*Consegna*
Trascrivi tutti i record qui sotto riga per riga, senza apportare alcuna modifica.

(Dati tratti da una raccolta)

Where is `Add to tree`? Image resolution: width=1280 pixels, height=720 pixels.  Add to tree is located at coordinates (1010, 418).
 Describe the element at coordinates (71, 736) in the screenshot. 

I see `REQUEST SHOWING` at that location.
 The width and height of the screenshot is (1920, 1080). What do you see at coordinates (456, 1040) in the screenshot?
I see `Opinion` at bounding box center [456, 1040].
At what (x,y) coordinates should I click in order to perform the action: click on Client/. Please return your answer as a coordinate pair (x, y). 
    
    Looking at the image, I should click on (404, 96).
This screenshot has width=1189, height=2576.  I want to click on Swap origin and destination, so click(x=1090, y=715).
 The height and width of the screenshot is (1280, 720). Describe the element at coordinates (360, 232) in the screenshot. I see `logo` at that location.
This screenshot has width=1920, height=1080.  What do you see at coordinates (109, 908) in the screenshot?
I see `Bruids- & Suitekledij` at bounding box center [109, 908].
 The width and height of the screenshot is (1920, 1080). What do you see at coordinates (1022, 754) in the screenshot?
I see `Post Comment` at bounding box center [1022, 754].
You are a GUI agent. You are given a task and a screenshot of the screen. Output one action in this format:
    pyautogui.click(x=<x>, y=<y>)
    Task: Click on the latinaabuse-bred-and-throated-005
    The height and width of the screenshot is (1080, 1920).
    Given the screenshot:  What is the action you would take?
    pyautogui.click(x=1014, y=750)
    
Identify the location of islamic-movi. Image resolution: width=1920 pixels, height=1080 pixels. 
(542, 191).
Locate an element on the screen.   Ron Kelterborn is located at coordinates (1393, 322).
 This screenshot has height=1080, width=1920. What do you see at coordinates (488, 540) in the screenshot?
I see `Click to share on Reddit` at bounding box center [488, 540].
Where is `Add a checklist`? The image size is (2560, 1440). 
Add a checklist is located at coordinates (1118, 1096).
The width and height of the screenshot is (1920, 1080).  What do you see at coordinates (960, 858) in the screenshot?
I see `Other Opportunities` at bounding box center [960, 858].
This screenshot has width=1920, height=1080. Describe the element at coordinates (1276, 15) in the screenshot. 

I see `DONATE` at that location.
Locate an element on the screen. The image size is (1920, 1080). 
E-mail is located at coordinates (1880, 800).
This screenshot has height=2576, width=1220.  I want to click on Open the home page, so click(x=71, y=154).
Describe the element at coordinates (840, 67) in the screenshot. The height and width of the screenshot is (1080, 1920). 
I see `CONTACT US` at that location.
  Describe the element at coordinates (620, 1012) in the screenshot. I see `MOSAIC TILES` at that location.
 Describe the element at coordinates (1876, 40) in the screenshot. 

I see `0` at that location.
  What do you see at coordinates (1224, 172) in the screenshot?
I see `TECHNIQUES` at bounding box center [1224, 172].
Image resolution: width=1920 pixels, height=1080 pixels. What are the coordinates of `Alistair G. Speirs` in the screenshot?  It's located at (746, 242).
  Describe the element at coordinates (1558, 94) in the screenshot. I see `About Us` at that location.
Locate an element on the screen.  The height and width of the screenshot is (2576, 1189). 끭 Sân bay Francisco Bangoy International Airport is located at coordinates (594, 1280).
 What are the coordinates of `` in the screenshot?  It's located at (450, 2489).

*Soluzione*
Where is `Add to tree`? Image resolution: width=1280 pixels, height=720 pixels.  Add to tree is located at coordinates (1010, 418).
 Describe the element at coordinates (71, 736) in the screenshot. 

I see `REQUEST SHOWING` at that location.
 The width and height of the screenshot is (1920, 1080). What do you see at coordinates (456, 1040) in the screenshot?
I see `Opinion` at bounding box center [456, 1040].
At what (x,y) coordinates should I click in order to perform the action: click on Client/. Please return your answer as a coordinate pair (x, y). 
    
    Looking at the image, I should click on (404, 96).
This screenshot has width=1189, height=2576.  I want to click on Swap origin and destination, so click(x=1090, y=715).
 The height and width of the screenshot is (1280, 720). Describe the element at coordinates (360, 232) in the screenshot. I see `logo` at that location.
This screenshot has width=1920, height=1080.  What do you see at coordinates (109, 908) in the screenshot?
I see `Bruids- & Suitekledij` at bounding box center [109, 908].
 The width and height of the screenshot is (1920, 1080). What do you see at coordinates (1022, 754) in the screenshot?
I see `Post Comment` at bounding box center [1022, 754].
You are a GUI agent. You are given a task and a screenshot of the screen. Output one action in this format:
    pyautogui.click(x=<x>, y=<y>)
    Task: Click on the latinaabuse-bred-and-throated-005
    The height and width of the screenshot is (1080, 1920).
    Given the screenshot:  What is the action you would take?
    pyautogui.click(x=1014, y=750)
    
Identify the location of islamic-movi. Image resolution: width=1920 pixels, height=1080 pixels. 
(542, 191).
Locate an element on the screen.   Ron Kelterborn is located at coordinates (1393, 322).
 This screenshot has height=1080, width=1920. What do you see at coordinates (488, 540) in the screenshot?
I see `Click to share on Reddit` at bounding box center [488, 540].
Where is `Add a checklist`? The image size is (2560, 1440). 
Add a checklist is located at coordinates (1118, 1096).
The width and height of the screenshot is (1920, 1080).  What do you see at coordinates (960, 858) in the screenshot?
I see `Other Opportunities` at bounding box center [960, 858].
This screenshot has width=1920, height=1080. Describe the element at coordinates (1276, 15) in the screenshot. 

I see `DONATE` at that location.
Locate an element on the screen. The image size is (1920, 1080). 
E-mail is located at coordinates (1880, 800).
This screenshot has height=2576, width=1220.  I want to click on Open the home page, so click(x=71, y=154).
Describe the element at coordinates (840, 67) in the screenshot. The height and width of the screenshot is (1080, 1920). 
I see `CONTACT US` at that location.
  Describe the element at coordinates (620, 1012) in the screenshot. I see `MOSAIC TILES` at that location.
 Describe the element at coordinates (1876, 40) in the screenshot. 

I see `0` at that location.
  What do you see at coordinates (1224, 172) in the screenshot?
I see `TECHNIQUES` at bounding box center [1224, 172].
Image resolution: width=1920 pixels, height=1080 pixels. What are the coordinates of `Alistair G. Speirs` in the screenshot?  It's located at (746, 242).
  Describe the element at coordinates (1558, 94) in the screenshot. I see `About Us` at that location.
Locate an element on the screen.  The height and width of the screenshot is (2576, 1189). 끭 Sân bay Francisco Bangoy International Airport is located at coordinates (594, 1280).
 What are the coordinates of `` in the screenshot?  It's located at (450, 2489).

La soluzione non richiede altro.